▶
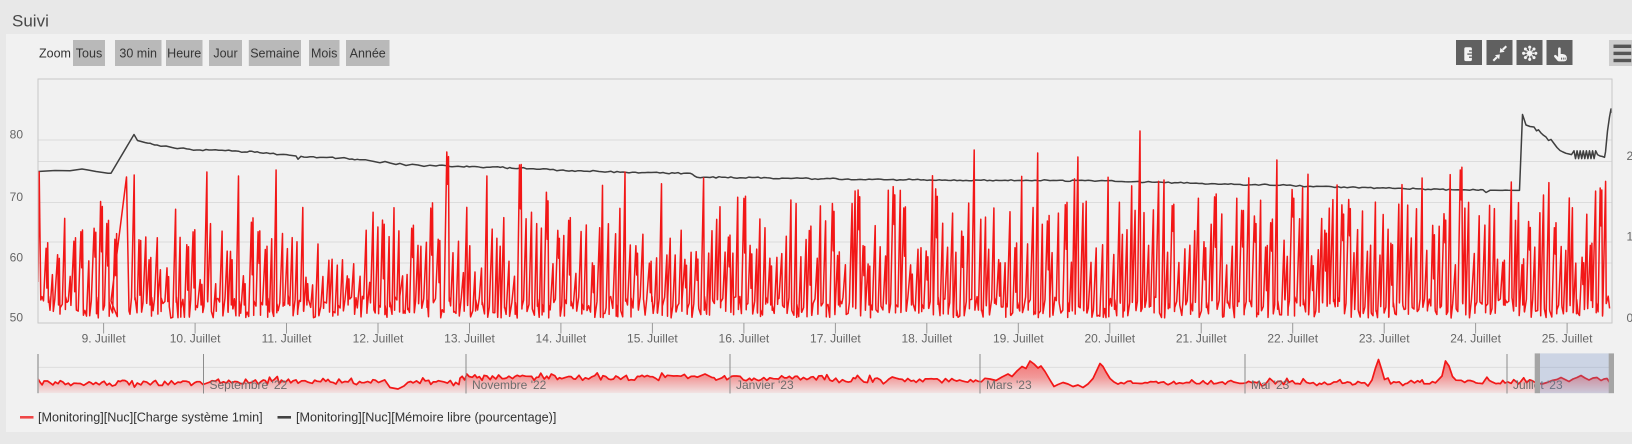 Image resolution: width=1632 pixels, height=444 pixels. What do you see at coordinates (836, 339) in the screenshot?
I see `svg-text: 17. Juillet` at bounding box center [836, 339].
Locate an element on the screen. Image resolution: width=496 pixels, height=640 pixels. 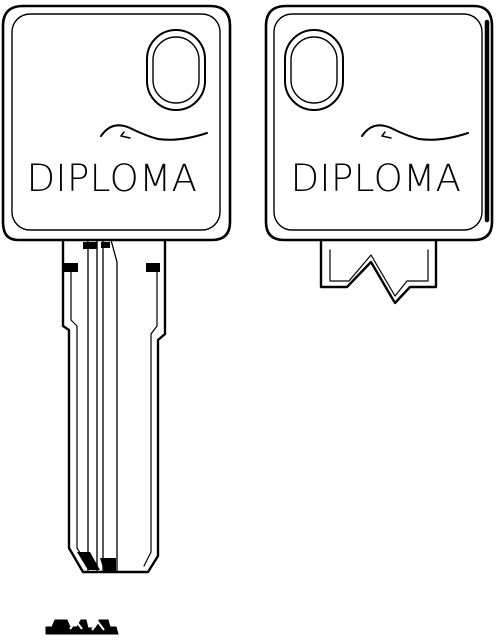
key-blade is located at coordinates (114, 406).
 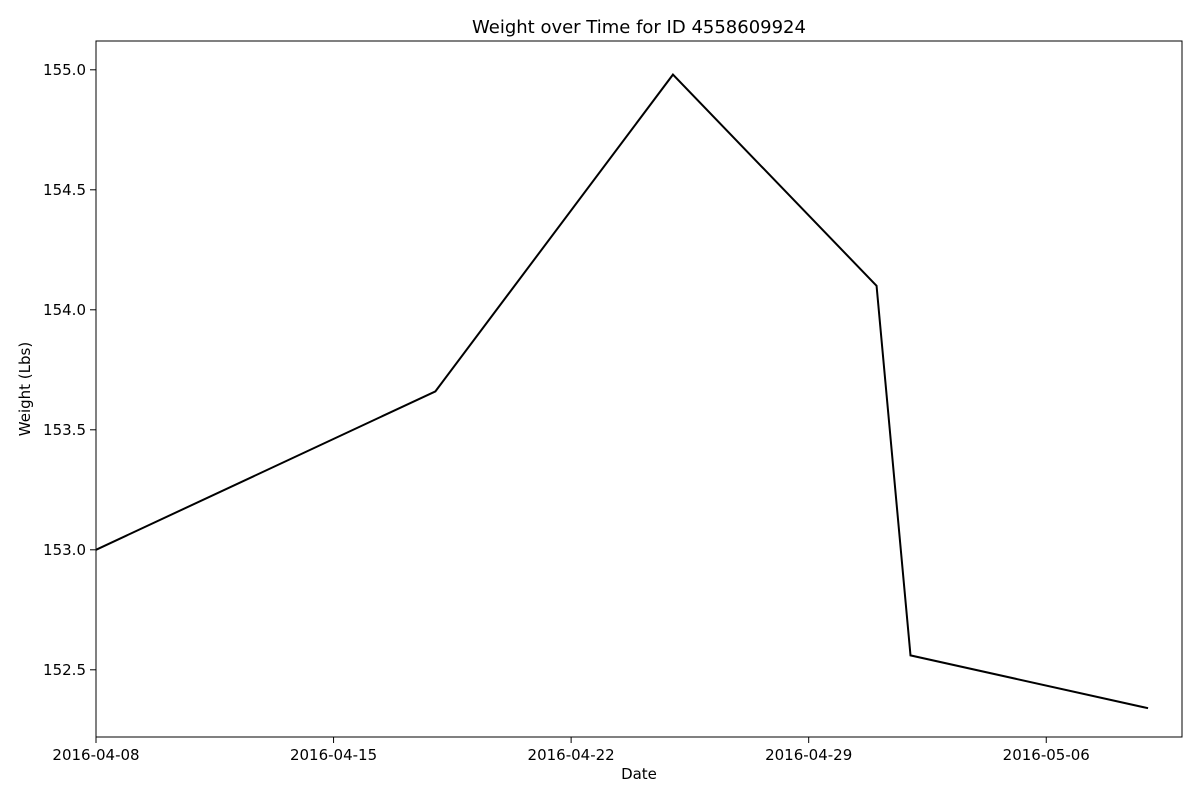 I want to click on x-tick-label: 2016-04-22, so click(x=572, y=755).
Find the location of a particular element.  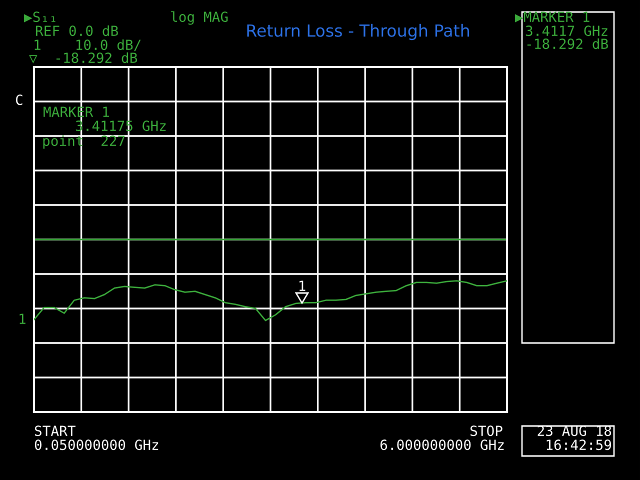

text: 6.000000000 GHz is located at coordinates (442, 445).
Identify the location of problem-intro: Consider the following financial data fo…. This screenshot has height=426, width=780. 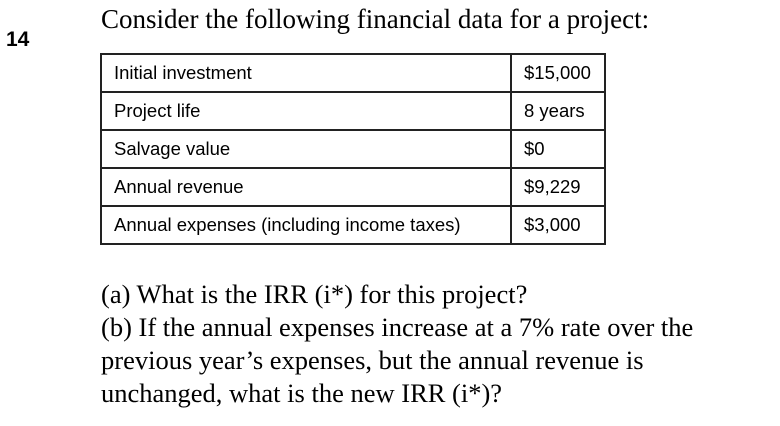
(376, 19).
◀
Exercise details: Copy the records above, starting with the line that contains "Find the location of a particular element." and continuing through the end of the records, and rename "screenshot" to "screen capture" while changing nothing else. Leave the pictures out of your copy.

Response to this task:
Find the location of a particular element.  

text: 6.000000000 GHz is located at coordinates (442, 445).
Identify the location of problem-intro: Consider the following financial data fo…. This screen capture has height=426, width=780. 
(376, 19).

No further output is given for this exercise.